Plans for new three-storey buildings next to the ruins of the old Siġġiewi parish church have raised concerns over the fate of the protected historic site.

The old church, dedicated to St Nicholas of Bari, was built soon after Siġġiewi was officially recognised as a parish in 1436. It remained the centre of the town until the new church was built in 1693, after which it was abandoned.

The authorities carried out a restoration project in 2007 to preserve the ruins, which have Grade 1 scheduling status, the highest level of protection, meant to safeguard both the site and its setting.

The area’s local plan currently include provisions to protect the site, also by maintaining a pedestrian space to support views of the ruins, a six-metre buffer zone and stepped building heights as well as a requirement for a quarter of the development site to be left as a green area.

However, a zoning application under consideration by the Planning Authority seeks to amend the local plan, allowing for the building of three-storey structures adjacent to the ruins.

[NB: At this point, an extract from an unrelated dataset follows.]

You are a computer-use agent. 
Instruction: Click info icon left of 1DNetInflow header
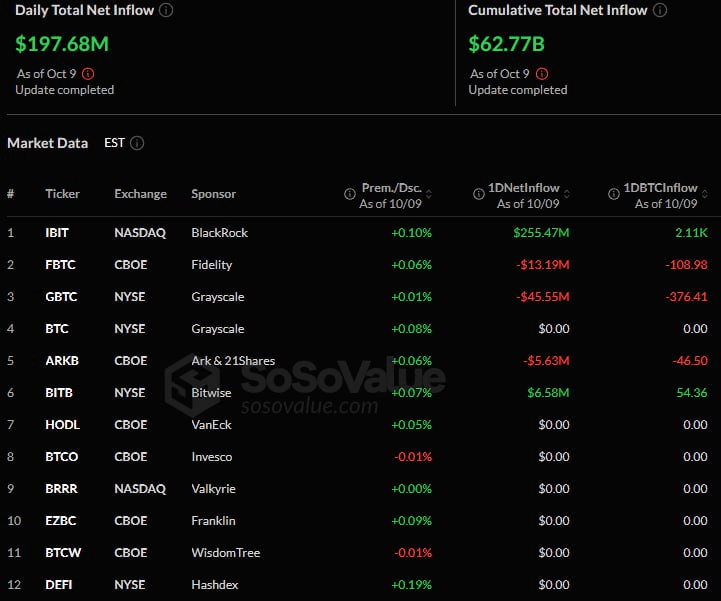pyautogui.click(x=476, y=195)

Imperative that a suitable green open buffer zone be retained

The proposal includes a wide public passageway cutting through the development site towards the ruins as well as private gardens between the buildings and the church.

The Siġġiewi local council has objected to the plans, saying they would intrude upon the ruins, cutting off the clear line of sight from Triq Lażżru Pisani and did not provide for enough of a green area.

The local parish, together with two Siġġiewi heritage NGOs, called for the PA to ensure that the historic site was not “buried” beneath development.

“The height of the floors in the proposed plan absolutely obstruct and thwart the view of the church and highly contrast with the dignified atmosphere of the church and the functions that would take place in the interior of the church,” the groups said, calling for a more gradual stepping away from the site.

Also weighing in ahead of the close of public consultation yesterday, architect and historian Conrad Thake warned that the development would “seriously compromise” the visual appreciation of the old church.

“It is imperative that a suitable green open buffer zone be retained and that the maximum building height of the surrounding development be capped at not more than two floors,” he said.